# Suche Salmoniden Fluss, in um Älgart ???



## Marco1 (19. März 2010)

Moin Norwegenfens,

Ich suche in umgebung von Älgart einen Fluss wo man gut auf
Salmoniden Fischen kann z.B. auf Bachforelle,Seibling,(Mefo-Lachs) ?
Danke schon mal für die antworten

Gruß Marco #h


----------



## Matzinger (20. März 2010)

*AW: Suche Salmoniden Fluss, in um Älgart ???*



Marco1 schrieb:


> Moin Norwegenfens,
> 
> Ich suche in umgebung von Älgart einen Fluss wo man gut auf
> Salmoniden Fischen kann z.B. auf Bachforelle,Seibling,(Mefo-Lachs) ?
> ...



Wo soll dass ein ? Wird Älgart wirklich Älgart geschrieben ?


----------



## Marco1 (21. März 2010)

*AW: Suche Salmoniden Fluss, in um Älgart ???*

Moin,

In der nehe ca. 30min von Starwanger intfernd.

Gruß Marco


----------



## Norgeklaus (21. März 2010)

*AW: Suche Salmoniden Fluss, in um Älgart ???*

Hallo Marco 1,

Dein Ort heisst Ålgård und wird in etwa Olgord gesprochen, schriftlich kann man das nicht erklaeren, man muss es hoeren.
Durch Ålgård fliesst direkt einer der besten Lachsfluesse der Region Rogaland.
Selbst Koenig Harald kommt jedes Jahr zum Lachsfischen hierher.
Leider ist es nur in der Saison ab 15.06.2010 erlaubt zu angeln und das teilweise in bestimmten Bereichen nur mit Fliege. Weiterhin musst Du eine Angelerlaubnis haben, die Du kaeuflich bei bestimmten Personen oder in Sportgeschaeften erwerben kannst. Allerdings ist die Nachfrage unter den Norwegern so gross, dass diese Tageskarten vorbestellen.
Du kannst dies alles auf der Seite ( leider nicht in deutsch) nachlesen.
http://www.sele-laksefiske.no/
Es gibt aber auch mehrere gute Seen direkt in Ålgård und in der Umgebung. Angelscheine dafuer kann man bei der Post kaufen.
Also dann viel Spass und Petri Heil
Norgeklaus


----------

_ _ _ _

▶ AUFGABE A
Beantworte anhand des Threads über das Angeln bei Ålgård:
(i) Wie schreibt man den Ortsnamen laut Norgeklaus richtig?
(ii) Ab welchem Datum ist das Angeln im Lachsfluss erlaubt?
(iii) Wo bekommt man die Angelscheine für die Seen in und um Ålgård?
▶ AUFGABE B
Gib den Abschnitt aus dem Thread wörtlich wieder, beginnend mit „Durch Ålgård fliesst“ und weiter bis einschließlich „diese Tageskarten vorbestellen.“.

(Einträge zum Auffinden von Text und Elementen)
_ _ _ _

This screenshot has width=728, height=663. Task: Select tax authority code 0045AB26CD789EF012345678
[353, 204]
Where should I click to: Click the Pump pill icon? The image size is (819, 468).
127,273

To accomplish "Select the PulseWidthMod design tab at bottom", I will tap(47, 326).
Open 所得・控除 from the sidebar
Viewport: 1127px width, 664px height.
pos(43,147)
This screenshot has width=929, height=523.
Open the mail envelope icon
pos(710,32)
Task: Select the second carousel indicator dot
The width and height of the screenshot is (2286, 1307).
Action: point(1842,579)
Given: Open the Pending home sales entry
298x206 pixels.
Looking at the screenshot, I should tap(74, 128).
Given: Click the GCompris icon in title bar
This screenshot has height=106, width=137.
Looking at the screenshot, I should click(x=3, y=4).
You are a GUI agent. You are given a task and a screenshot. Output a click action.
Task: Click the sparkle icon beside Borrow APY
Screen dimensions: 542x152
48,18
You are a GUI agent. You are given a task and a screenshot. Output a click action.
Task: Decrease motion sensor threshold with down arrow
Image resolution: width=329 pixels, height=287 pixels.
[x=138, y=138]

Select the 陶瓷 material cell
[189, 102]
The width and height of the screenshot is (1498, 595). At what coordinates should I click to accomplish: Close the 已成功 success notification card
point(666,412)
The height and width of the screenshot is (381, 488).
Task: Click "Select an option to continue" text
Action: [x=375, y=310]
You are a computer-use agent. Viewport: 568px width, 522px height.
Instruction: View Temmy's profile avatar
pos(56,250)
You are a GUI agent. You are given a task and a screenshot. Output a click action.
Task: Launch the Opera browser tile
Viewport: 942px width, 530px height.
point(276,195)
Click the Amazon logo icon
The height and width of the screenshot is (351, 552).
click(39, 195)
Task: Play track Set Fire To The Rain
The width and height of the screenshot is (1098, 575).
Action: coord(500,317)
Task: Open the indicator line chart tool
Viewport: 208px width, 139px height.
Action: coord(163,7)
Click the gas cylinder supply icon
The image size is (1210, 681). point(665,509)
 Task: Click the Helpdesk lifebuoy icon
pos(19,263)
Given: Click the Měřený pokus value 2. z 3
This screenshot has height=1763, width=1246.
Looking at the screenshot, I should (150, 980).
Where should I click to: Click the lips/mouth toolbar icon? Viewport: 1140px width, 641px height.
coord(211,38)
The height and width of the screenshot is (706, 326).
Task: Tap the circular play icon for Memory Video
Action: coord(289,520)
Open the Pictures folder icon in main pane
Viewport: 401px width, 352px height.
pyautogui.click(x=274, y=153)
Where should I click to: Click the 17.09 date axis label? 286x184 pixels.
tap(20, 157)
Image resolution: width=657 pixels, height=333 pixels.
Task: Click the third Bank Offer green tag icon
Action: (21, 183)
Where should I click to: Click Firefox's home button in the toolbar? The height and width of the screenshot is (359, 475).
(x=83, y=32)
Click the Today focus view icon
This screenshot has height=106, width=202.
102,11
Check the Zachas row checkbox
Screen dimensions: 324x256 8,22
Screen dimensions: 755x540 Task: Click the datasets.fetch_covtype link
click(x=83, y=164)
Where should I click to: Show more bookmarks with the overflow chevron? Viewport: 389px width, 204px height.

_ _ _ _

▶ ERGEBNIS A
(i) Ålgård
(ii) Ab dem 15.06.2010
(iii) Bei der Post

▶ ERGEBNIS B
Durch Ålgård fliesst direkt einer der besten Lachsfluesse der Region Rogaland.
Selbst Koenig Harald kommt jedes Jahr zum Lachsfischen hierher.
Leider ist es nur in der Saison ab 15.06.2010 erlaubt zu angeln und das teilweise in bestimmten Bereichen nur mit Fliege. Weiterhin musst Du eine Angelerlaubnis haben, die Du kaeuflich bei bestimmten Personen oder in Sportgeschaeften erwerben kannst. Allerdings ist die Nachfrage unter den Norwegern so gross, dass diese Tageskarten vorbestellen.